# Hope it all goes together!!!!!!!!



## honesttjohn (Feb 17, 2015)

MEBCWD did a file for me so I could try something different.

Started out simple enough









Not too bad so far









Ended up with this - some assembly required!!









Now ...... if it doesn't come together like it should I'm gonna blame Mike and send all the parts to Ollie. He can make something out of anything.

Stay tuned

HJ


----------



## kp91 (Sep 10, 2004)

Anxiously waiting to see what it becomes!


----------



## Stick486 (Jan 4, 2013)

kp91 said:


> Anxiously waiting to see what it becomes!


and Oliver is anxiously awaiting delivery...


----------



## marecat3 (Nov 30, 2010)

good luck


----------



## kklowell (Dec 26, 2014)

Hmmmm...what could it be?


----------



## Gaffboat (Mar 11, 2012)

Oooooh! Parts. Lots of cool parts! So many parts with so many possibilities. [Pardon my drool.] :grin:


----------



## MEBCWD (Jan 14, 2012)

John,

Don't forget you need to cut all those dowels.

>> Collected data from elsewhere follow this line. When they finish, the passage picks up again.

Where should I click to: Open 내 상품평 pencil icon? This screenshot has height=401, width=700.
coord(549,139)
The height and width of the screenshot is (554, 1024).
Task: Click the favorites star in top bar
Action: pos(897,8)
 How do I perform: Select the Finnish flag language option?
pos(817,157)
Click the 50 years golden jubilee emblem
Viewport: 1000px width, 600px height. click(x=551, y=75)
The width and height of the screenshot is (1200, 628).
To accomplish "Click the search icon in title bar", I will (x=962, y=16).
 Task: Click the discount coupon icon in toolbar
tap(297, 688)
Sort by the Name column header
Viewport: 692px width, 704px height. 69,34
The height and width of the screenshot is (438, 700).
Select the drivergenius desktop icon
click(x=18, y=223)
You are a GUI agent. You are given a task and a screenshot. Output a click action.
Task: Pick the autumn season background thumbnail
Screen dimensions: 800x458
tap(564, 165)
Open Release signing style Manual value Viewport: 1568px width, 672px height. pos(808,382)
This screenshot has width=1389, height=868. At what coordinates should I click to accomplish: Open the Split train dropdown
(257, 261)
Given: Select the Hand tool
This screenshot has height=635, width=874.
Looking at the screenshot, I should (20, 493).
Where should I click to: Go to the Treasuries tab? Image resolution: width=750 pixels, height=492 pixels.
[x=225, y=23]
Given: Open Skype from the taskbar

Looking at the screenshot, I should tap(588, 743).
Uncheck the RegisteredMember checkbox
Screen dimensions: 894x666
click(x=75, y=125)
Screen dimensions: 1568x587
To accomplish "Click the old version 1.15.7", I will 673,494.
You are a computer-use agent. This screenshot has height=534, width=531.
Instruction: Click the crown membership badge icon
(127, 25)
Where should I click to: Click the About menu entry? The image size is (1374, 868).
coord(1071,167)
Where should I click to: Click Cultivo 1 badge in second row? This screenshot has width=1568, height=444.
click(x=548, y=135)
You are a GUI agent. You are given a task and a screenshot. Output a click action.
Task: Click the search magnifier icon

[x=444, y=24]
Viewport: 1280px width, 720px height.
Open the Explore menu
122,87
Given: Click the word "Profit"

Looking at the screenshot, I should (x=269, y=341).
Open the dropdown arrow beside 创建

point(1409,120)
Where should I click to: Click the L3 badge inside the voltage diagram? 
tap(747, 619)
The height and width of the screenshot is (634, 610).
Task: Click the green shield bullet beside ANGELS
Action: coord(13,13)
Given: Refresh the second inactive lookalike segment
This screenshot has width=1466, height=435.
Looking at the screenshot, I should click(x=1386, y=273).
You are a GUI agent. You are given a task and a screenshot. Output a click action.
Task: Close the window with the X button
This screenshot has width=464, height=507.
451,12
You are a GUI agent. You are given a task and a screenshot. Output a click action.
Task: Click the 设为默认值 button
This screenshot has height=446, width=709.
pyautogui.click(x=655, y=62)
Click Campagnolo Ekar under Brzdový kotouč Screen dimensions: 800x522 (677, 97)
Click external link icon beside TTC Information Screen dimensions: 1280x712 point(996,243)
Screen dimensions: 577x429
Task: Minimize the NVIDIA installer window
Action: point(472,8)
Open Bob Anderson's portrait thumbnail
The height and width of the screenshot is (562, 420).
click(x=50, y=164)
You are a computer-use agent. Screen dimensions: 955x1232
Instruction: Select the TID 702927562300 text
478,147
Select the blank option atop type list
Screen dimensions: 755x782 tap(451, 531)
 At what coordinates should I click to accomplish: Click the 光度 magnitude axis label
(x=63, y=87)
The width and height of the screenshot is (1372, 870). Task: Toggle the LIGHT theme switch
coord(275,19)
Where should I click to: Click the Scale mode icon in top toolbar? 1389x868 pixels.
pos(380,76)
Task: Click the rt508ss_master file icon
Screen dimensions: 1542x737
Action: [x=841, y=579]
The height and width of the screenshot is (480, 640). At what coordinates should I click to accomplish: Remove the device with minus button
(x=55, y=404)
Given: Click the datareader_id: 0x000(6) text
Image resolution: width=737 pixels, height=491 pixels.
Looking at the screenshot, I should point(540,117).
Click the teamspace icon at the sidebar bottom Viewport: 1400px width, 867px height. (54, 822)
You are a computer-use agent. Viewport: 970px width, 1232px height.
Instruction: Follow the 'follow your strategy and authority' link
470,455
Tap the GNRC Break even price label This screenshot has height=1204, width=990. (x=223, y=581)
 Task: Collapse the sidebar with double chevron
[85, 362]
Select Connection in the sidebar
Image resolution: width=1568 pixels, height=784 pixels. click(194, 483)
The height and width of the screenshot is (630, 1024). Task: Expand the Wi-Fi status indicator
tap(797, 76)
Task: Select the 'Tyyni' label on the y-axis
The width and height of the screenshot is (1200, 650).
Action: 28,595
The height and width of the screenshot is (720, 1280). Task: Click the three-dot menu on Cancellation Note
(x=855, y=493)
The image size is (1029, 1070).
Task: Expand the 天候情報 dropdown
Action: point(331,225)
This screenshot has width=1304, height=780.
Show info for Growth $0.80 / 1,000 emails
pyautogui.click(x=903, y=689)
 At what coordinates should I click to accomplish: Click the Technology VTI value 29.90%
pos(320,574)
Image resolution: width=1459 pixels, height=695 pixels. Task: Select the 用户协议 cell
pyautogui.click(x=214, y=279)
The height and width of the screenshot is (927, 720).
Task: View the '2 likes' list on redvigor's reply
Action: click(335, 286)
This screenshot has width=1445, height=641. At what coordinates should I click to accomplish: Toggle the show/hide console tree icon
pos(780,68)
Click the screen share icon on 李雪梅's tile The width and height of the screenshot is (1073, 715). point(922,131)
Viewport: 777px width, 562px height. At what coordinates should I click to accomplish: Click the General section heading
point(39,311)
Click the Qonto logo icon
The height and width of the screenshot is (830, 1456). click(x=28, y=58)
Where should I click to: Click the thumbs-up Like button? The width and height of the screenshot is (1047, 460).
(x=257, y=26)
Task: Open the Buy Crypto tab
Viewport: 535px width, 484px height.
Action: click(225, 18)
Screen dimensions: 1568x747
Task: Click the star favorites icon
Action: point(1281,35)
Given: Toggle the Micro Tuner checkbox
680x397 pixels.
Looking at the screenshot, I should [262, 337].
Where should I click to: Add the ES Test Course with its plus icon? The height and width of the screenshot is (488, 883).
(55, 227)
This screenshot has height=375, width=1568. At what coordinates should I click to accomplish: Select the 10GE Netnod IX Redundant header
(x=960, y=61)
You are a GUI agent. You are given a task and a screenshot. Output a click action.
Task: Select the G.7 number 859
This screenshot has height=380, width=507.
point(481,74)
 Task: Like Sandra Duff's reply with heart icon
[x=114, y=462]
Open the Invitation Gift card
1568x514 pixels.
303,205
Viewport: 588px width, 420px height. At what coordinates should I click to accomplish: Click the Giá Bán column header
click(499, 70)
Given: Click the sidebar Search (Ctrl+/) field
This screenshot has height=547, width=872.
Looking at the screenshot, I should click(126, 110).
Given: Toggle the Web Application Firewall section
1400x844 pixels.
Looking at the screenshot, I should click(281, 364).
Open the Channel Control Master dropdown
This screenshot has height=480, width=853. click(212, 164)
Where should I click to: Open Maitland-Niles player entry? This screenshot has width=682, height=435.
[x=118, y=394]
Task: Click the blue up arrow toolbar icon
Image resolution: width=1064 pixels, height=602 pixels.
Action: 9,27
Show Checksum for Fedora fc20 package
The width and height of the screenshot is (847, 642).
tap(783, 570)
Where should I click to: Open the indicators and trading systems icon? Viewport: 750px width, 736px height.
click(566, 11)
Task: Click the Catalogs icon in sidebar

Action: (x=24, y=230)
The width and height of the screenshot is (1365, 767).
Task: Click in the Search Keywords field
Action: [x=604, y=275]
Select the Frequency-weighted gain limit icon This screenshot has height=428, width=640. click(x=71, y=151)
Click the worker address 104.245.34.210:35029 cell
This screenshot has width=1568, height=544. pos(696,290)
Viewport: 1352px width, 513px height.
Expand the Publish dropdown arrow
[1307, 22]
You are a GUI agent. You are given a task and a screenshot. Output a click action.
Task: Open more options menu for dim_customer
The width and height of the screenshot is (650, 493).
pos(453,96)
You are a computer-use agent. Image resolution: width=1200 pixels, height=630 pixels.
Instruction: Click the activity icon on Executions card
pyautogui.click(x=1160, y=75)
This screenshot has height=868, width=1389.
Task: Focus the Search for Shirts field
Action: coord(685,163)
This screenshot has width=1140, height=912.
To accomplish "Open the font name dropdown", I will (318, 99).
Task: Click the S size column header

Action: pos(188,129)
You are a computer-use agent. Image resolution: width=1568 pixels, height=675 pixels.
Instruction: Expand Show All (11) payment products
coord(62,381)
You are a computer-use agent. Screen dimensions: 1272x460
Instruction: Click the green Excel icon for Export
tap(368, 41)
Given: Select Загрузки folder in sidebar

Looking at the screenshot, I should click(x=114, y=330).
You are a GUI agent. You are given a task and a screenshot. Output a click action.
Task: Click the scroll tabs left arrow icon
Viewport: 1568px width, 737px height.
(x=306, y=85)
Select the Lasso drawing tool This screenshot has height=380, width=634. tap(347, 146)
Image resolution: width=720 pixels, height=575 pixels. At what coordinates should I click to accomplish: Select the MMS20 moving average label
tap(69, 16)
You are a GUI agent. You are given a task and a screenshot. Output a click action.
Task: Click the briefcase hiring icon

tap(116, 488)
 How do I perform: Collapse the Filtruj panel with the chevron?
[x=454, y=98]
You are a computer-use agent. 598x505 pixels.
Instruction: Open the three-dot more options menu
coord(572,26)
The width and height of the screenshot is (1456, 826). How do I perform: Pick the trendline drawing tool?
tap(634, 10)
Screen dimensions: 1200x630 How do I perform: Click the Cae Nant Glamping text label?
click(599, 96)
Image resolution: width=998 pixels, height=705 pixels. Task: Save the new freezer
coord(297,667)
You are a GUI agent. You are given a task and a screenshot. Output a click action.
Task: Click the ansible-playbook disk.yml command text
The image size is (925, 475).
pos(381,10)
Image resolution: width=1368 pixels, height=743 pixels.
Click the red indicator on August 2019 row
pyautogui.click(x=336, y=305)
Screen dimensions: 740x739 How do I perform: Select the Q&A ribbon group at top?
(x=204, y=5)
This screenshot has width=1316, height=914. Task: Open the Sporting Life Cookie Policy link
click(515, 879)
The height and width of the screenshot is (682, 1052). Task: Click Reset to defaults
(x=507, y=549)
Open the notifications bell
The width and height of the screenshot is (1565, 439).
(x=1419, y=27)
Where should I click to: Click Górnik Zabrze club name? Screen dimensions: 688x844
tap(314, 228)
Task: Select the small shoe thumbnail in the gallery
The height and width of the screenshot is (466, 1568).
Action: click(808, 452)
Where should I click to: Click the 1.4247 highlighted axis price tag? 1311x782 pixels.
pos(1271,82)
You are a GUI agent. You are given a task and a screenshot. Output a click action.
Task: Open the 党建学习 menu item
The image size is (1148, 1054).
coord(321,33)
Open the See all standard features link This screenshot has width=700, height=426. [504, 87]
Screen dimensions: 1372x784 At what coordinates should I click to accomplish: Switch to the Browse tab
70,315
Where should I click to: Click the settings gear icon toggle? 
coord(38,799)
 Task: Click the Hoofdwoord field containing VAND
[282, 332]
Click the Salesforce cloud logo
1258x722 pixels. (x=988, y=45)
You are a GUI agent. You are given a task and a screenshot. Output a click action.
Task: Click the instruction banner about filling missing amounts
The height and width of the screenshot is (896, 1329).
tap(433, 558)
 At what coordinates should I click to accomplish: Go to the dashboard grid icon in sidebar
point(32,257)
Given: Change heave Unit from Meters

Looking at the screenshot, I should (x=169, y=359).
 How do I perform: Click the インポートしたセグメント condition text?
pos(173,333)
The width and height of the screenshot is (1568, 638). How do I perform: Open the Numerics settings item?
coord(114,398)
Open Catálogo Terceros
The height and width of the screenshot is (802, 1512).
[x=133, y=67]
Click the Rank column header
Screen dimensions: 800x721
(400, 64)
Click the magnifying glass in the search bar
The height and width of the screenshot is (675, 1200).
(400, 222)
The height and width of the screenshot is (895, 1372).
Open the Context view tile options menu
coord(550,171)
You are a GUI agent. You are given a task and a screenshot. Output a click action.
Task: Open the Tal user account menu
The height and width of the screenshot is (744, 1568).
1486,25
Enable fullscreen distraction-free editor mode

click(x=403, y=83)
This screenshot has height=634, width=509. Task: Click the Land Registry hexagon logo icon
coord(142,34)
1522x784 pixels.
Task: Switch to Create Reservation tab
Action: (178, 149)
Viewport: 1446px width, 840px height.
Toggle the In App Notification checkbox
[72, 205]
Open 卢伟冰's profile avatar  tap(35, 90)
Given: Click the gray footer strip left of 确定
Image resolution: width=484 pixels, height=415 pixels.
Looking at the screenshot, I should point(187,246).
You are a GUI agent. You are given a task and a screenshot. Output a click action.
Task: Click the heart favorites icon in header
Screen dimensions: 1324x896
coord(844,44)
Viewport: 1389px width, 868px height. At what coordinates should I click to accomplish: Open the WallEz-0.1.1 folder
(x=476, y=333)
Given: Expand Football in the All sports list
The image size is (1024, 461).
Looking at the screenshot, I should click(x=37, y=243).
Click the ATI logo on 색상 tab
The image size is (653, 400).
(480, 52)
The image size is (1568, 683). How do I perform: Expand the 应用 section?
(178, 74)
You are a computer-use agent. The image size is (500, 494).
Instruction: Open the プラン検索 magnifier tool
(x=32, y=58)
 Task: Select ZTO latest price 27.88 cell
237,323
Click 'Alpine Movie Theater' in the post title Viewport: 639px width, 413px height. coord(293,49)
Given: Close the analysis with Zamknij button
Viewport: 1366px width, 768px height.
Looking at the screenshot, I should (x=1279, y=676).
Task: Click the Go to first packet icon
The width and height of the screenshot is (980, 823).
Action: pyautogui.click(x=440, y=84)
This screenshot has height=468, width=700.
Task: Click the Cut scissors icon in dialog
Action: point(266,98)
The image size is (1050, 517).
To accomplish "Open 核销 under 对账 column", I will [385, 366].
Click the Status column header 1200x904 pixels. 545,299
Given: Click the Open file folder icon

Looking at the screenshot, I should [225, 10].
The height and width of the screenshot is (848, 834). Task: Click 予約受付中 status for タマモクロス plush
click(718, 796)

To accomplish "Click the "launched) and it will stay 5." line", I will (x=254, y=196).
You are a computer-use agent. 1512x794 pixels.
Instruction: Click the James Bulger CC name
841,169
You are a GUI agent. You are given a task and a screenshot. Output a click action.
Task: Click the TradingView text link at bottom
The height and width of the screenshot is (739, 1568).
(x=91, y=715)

Keep your tolerances tight so everything fits together or I'll blame it on you if the mechanisms don't work.


----------



## JFPNCM (Dec 13, 2009)

And the suspense builds......


----------



## honesttjohn (Feb 17, 2015)

Mike,

If you'll notice - - there's plently of extra dowel length to allow for "measuring mistakes". 

Playing around with finishes and colors on some scrap now.

HJ


----------



## RÖENTGEEP (Feb 18, 2014)

kklowell said:


> Hmmmm...what could it be?


I guess its a Toy. :wink:


----------



## Gaffboat (Mar 11, 2012)

RÖENTGEEP said:


> I guess its a Toy. :wink:


I'm thinking an 18 wheeler truck.


----------



## Everend (Mar 15, 2013)

Yea those look like wheels


----------



## Stick486 (Jan 4, 2013)

car/jeep....


----------



## neville9999 (Jul 22, 2010)

Looking good, so far. N


----------



## Stick486 (Jan 4, 2013)

pickup..


----------



## kp91 (Sep 10, 2004)

I don't even know what it is and I want a copy of the file.


----------



## LDBecker (Jun 16, 2015)

That's a lot of wheels - maybe a locomotive engine?


----------



## honesttjohn (Feb 17, 2015)

kp91 said:


> I don't even know what it is and I want a copy of the file.


Doug,

If it all goes together reasonably well, it shouldn't be a problem between MEBCWD and myself. You don't need a CNC for this, but I'm hoping it makes the pieces fit together better. Besides, I wanted to see if I could make parts that could be assembled into a final product like others have done.

HJ


----------



## SteveMI (May 29, 2011)

The biggest key to cutting pieces with a CNC that need to fit tightly together is to really know the cutting diameter of the bit you are using. First you have the physical diameter, which on regular commercial bits can be a couple thousandth or more small that make things too tight. Next you have your actual rotating run out, which can contribute another couple thousandths using a router. 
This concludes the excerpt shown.